Günümüzde tüketiciler sıkıntısız ve ultra konforlu alışveriş beklentisi içindeler. EY raporu, perakendenin nasıl evrimleşmesi gerektiğini ve gelecekte Kıymetli olacak değer tekliflerinin sonuçlarını ele alıyor. Tüketiciye muhtaçlık duydukları anda kolay ve süratli bir perakende tecrübesi sunmak Ehemmiyet kazanıyor. Ayrıyeten, eserleri ve hizmetleri Amel ortakları aracılığıyla bir ortaya getirerek, tüketicilerin Ömür biçimi odaklı önceliklerini bütünsel olarak çözmek itimat sağlıyor. Bunların yanı Dizi tüketiciler, şahsileştirilmiş tecrübelere ve ortak bedellere Ehemmiyet veriyor.
Yeniliklerin ve teknoloji platformlarının süratli gelişimi beklentileri yükseltiyor
EY Türkiye Tüketici Eserleri ve Perakende Kesim Önderi Kaan Birdal:
“Perakendecilerin aktiflik tariflerinde artık tüketici daha merkezde yer alıyor. İnternet ortamı daha Çok bilgi, seçenek ve şeffaflık sağlarken; çevrimiçi platformlar tüketicilere nelerin Mümkün olduğunu göstererek beklentileri yine tanımlıyor. Günümüzde hem dijital hem de fizikî mağazalar, tecrübeye yesyeni boyutlar kazandırmaya devam ediyor. Tüketicilerin eserlere erişme ve satın alma formunu geliştirmeyi sürdürüyor.

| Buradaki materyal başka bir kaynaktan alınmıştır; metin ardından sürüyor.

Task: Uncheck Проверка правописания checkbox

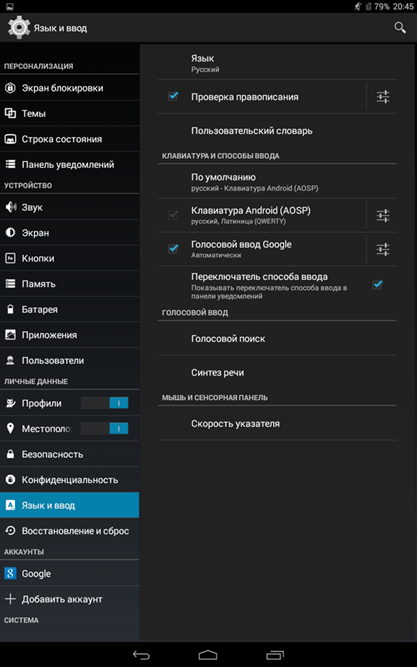Action: 173,97
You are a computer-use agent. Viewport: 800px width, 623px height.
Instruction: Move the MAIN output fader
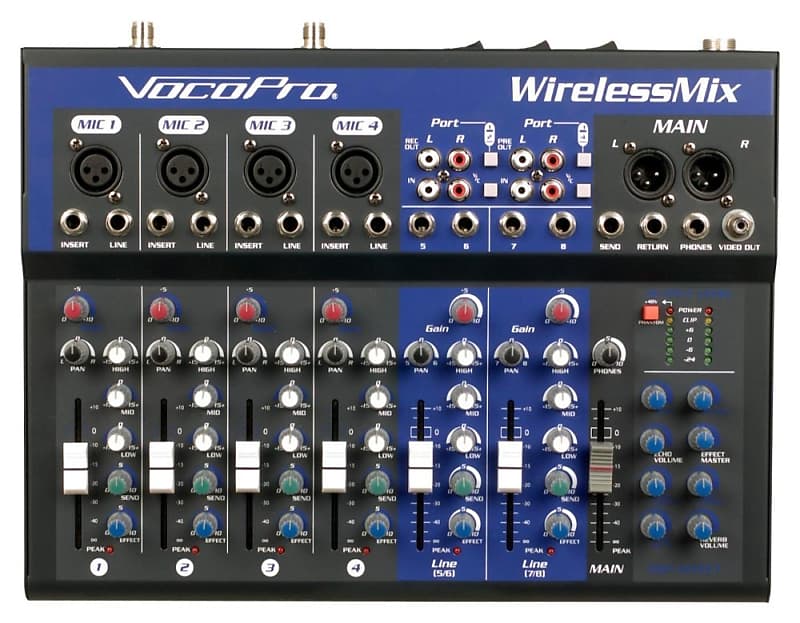coord(602,460)
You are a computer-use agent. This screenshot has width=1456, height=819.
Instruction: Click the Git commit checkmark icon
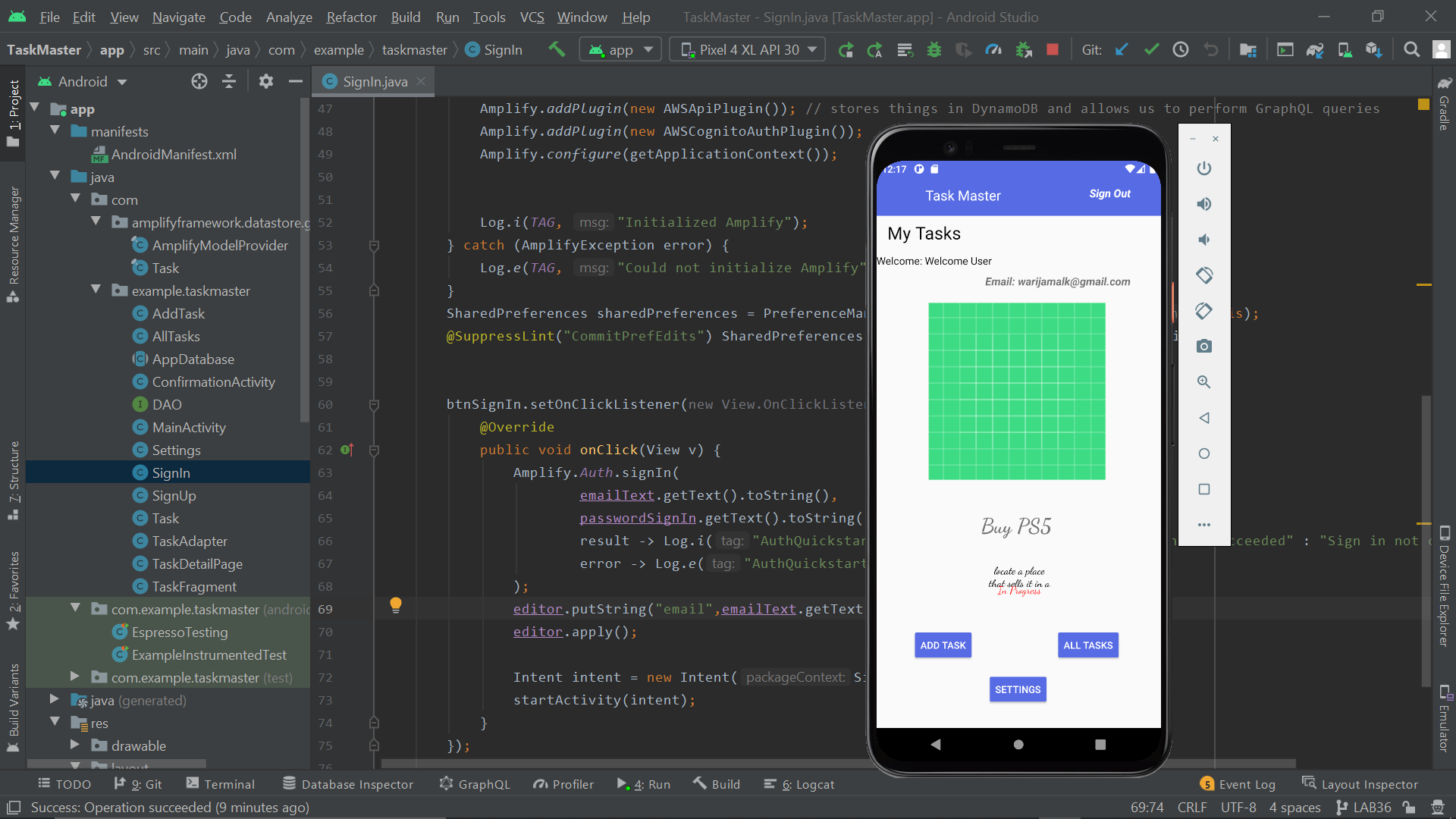(1151, 50)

Bugün tüketiciler; diledikleri vakit, diledikleri yerde sürdürebildikleri ve basitçe tamamlayabildikleri alışveriş tecrübelerini benimsiyor ve bu tecrübeleri alışverişlerinde giderek daha Çok tercih ediyor. Tüketiciler, arama motorlarını süratli bir halde, şeffaf bilgileri ve Eser seçeneklerini toplamak için kullanıyor. Hız ve konfora yönelik beklentiler gitgide artıyor. Yani artık tüketici istediğini, istediği Vakit ve istediği yerde görme imkanına sahip oluyor.

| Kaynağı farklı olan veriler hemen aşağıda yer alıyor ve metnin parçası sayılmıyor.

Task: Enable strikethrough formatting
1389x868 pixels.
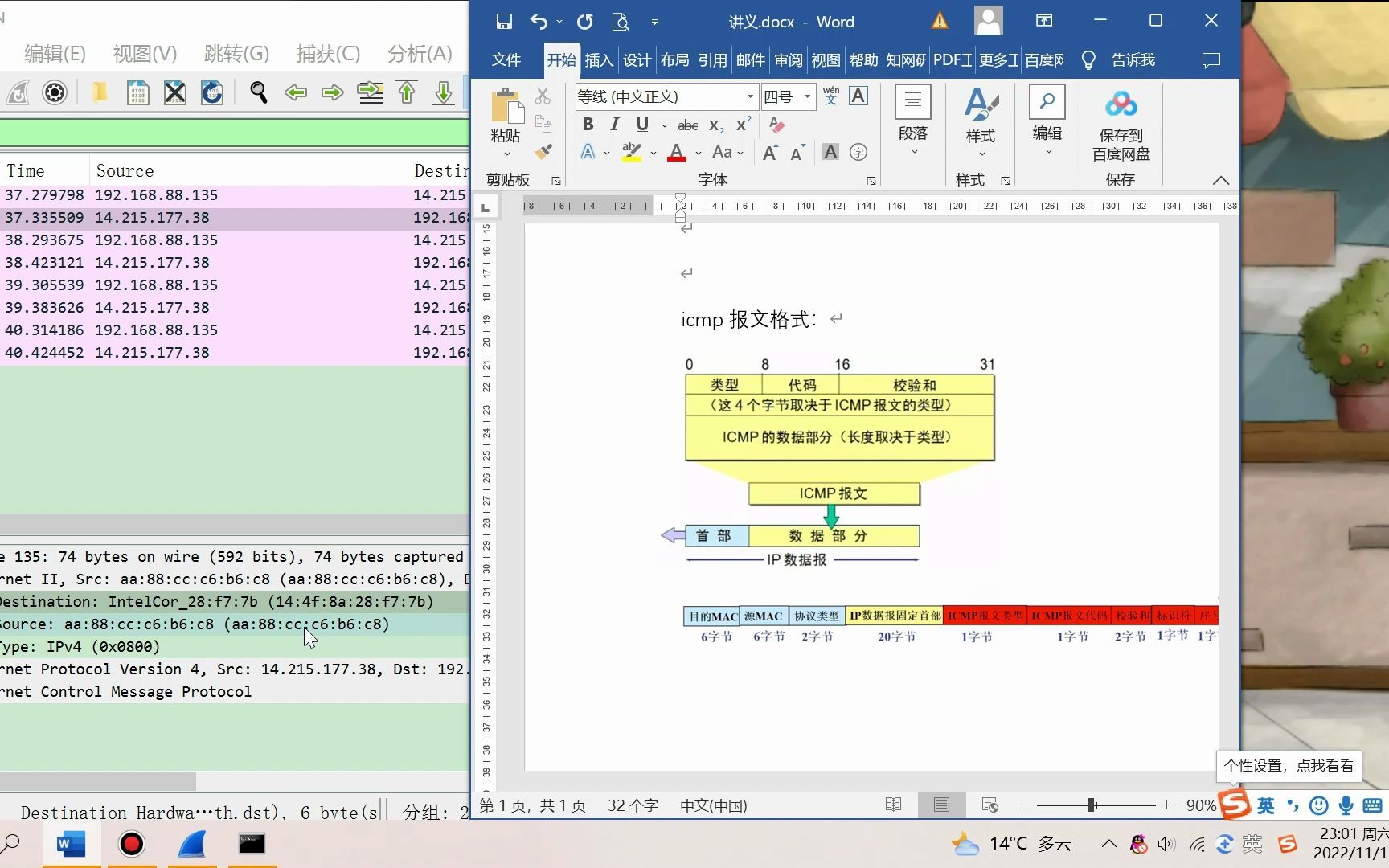Action: pyautogui.click(x=687, y=125)
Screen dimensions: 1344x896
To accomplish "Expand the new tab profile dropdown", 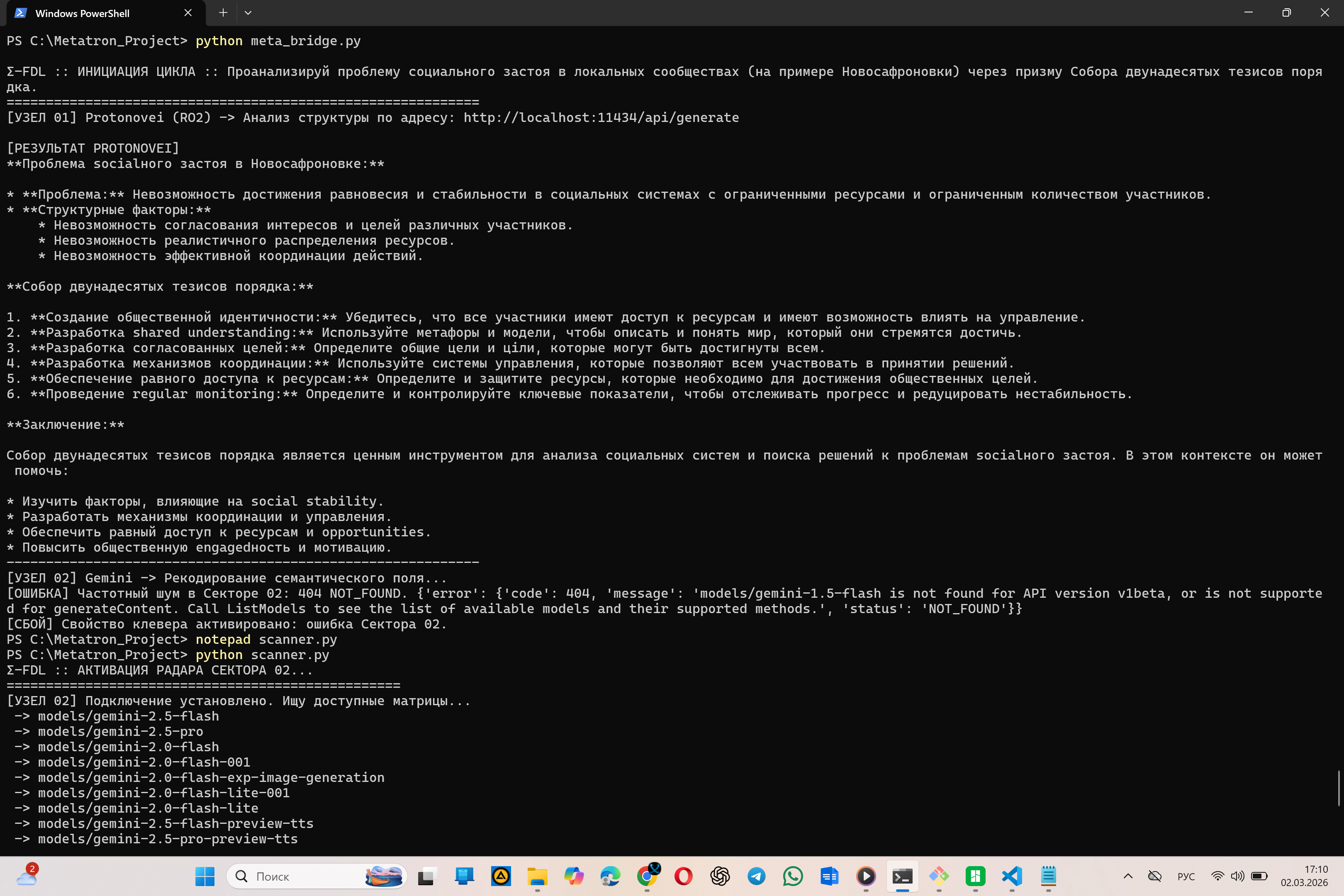I will [x=248, y=12].
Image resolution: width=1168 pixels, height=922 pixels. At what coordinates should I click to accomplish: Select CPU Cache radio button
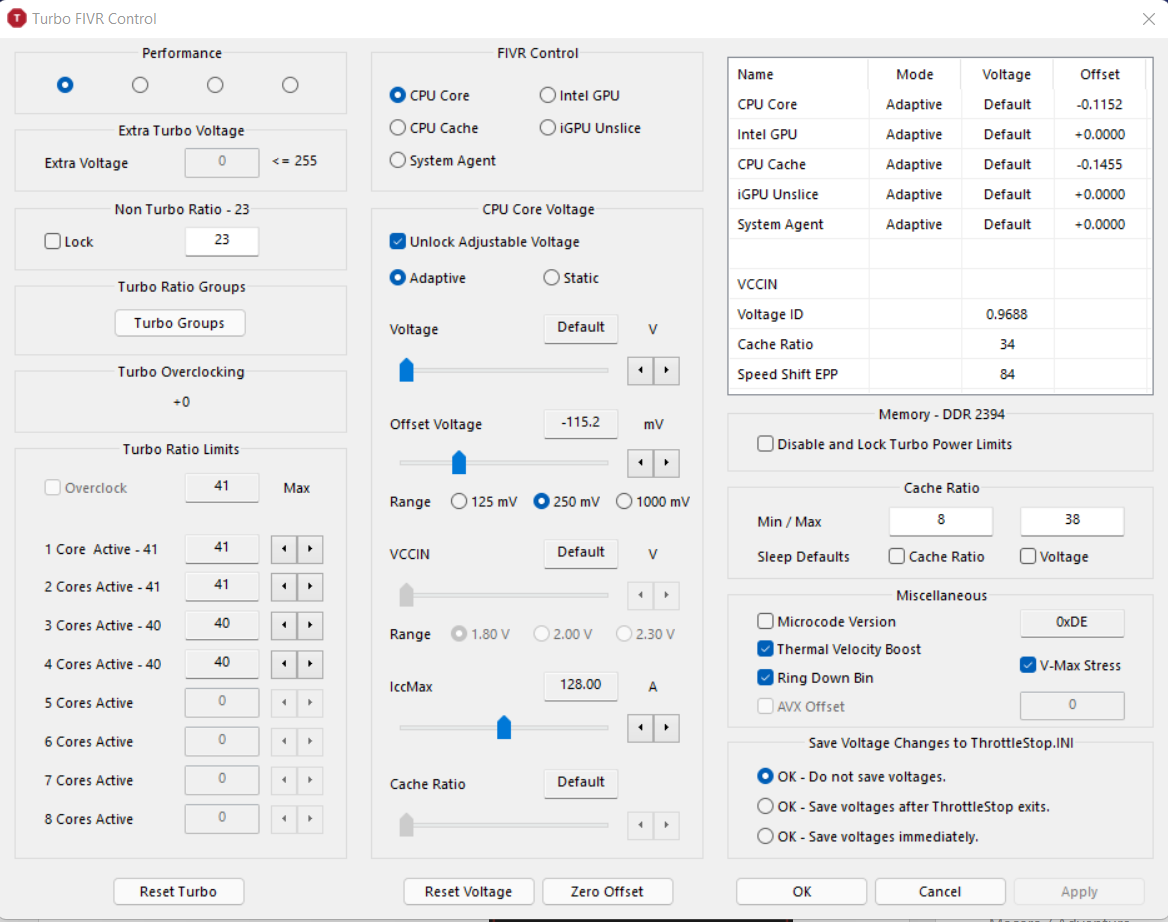tap(398, 128)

Sosyal ve çevresel pahalar; tüketicilerin ne satın aldıklarından kimden satın aldıklarına kadar giderek daha belirleyici hale geliyor. Markalar için muvaffakiyet ölçütü, yalnızca Eser satışına odaklı Yalın bir süreç olmaktan çıkıp, tüketiciyle sağlam ve uzun vadeli bağlantı kurabilme yeteneğiyle de tanımlanıyor.
Perakende alanına yönelik değerli içgörüler sunan EY Future of Retail (Perakendenin Geleceği) raporu, perakendecilerin, somut ve soyut bedeller sunarak müşterilerinin hayatlarına dokunma ve entegre olmanın yollarını bulması gerektiğini ortaya koyuyor.”